New trial begins in fatal 2007 shooting
Appeal enables Stark to have case reheard
Former online prostitute Shellye L. Stark arrived Tuesday at the Spokane County Courthouse for a rare second chance to convince a jury that she was simply defending herself in 2007 when she shot her estranged husband to death at their South Hill home.
One jury already has convicted Stark, 50, of murder and conspiracy to commit first-degree murder in the death of Dale R. Stark, rejecting her self-defense claims during a 2009 trial.
But that conviction was thrown out on appeal because of a technicality involving one of the instructions given to jurors.
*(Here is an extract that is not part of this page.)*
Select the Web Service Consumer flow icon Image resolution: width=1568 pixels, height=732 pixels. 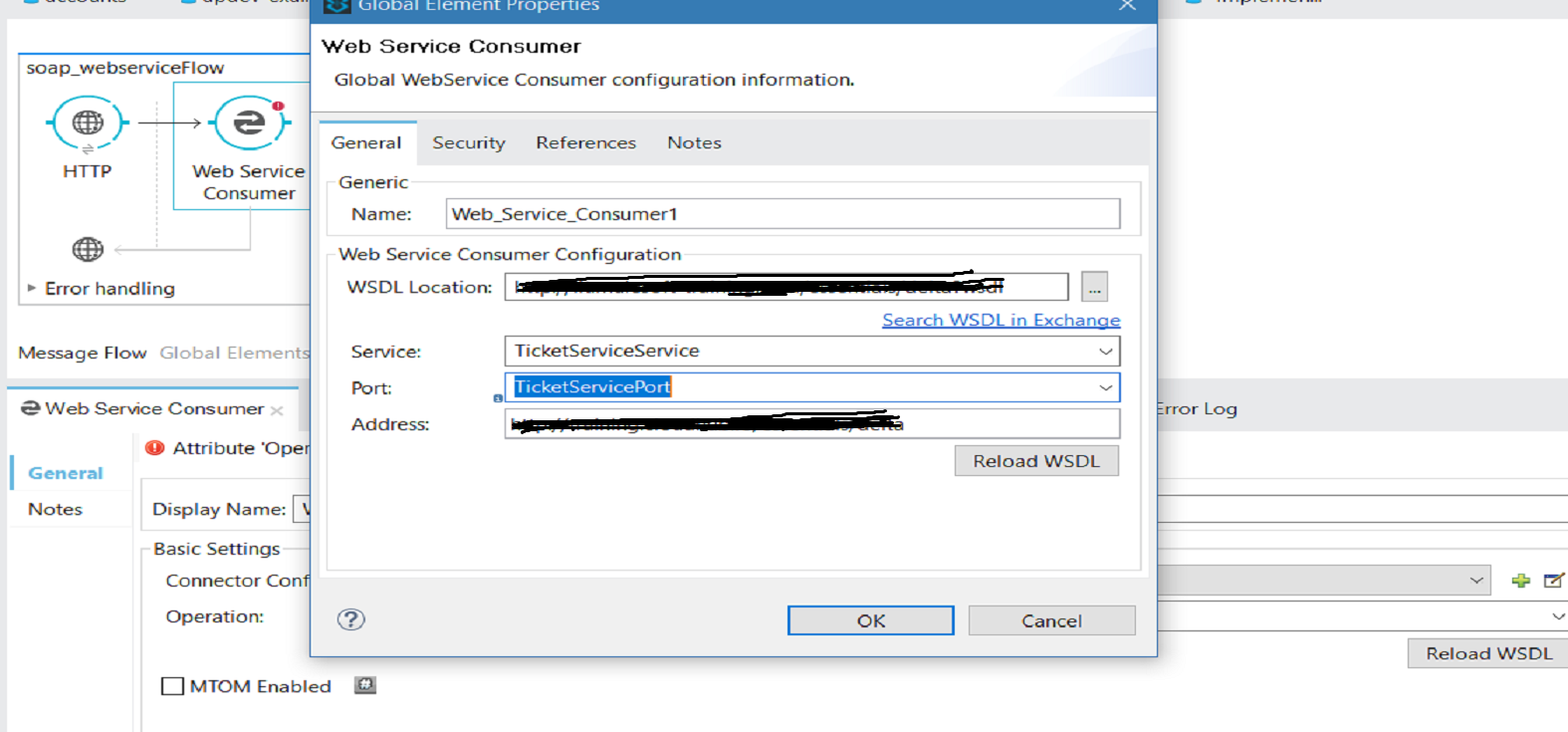[249, 122]
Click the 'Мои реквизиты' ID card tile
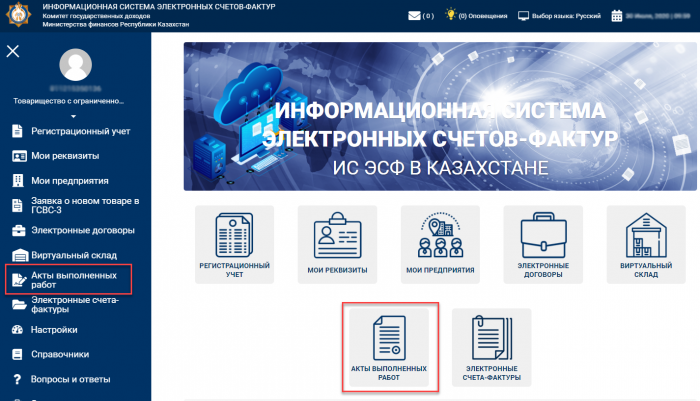Viewport: 700px width, 401px height. pyautogui.click(x=337, y=245)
A second trial being argued before a new jury began Tuesday in Spokane County Superior Court.
Stark has argued that her late husband forced her into prostitution and verbally abused her.
Stark’s new attorneys, Edward Carroll and Dennis Dressler, did not offer opening statements and declined to comment after the first day of testimony before Judge Tari Eitzen.
Spokane County Deputy Prosecutor Mark Cipolla is handling the case for the state after the original prosecutor, Larry Haskell, left to work for the U.S. Attorney’s Office in Spokane.
Stark’s boyfriend, Brian L. Moore, remains in the Spokane County Jail on the same charges. He was tried earlier this year, but that case ended in a mistrial after the jury deadlocked at 11-1 to convict him. Prosecutors claim that Moore plotted the murder with Shellye Stark to benefit from Dale Stark’s life insurance policy.
Cipolla called two officers who responded to the scene, as well as Dale Stark’s mother and lead detective Kip Hollenbeck, who described statements Shellye Stark gave after the shooting.
“She told me she just wanted him to leave her alone,” Hollenbeck testified. “She said she grabbed the gun and shot him.”
Dressler asked if Shellye Stark said her husband was coming after her. Hollenbeck replied: “No.”
At one point during the testimony, the jury looked at photographs showing Dale Stark lying on the floor of his kitchen following the shooting. His mother cried as the jurors studied the photographs.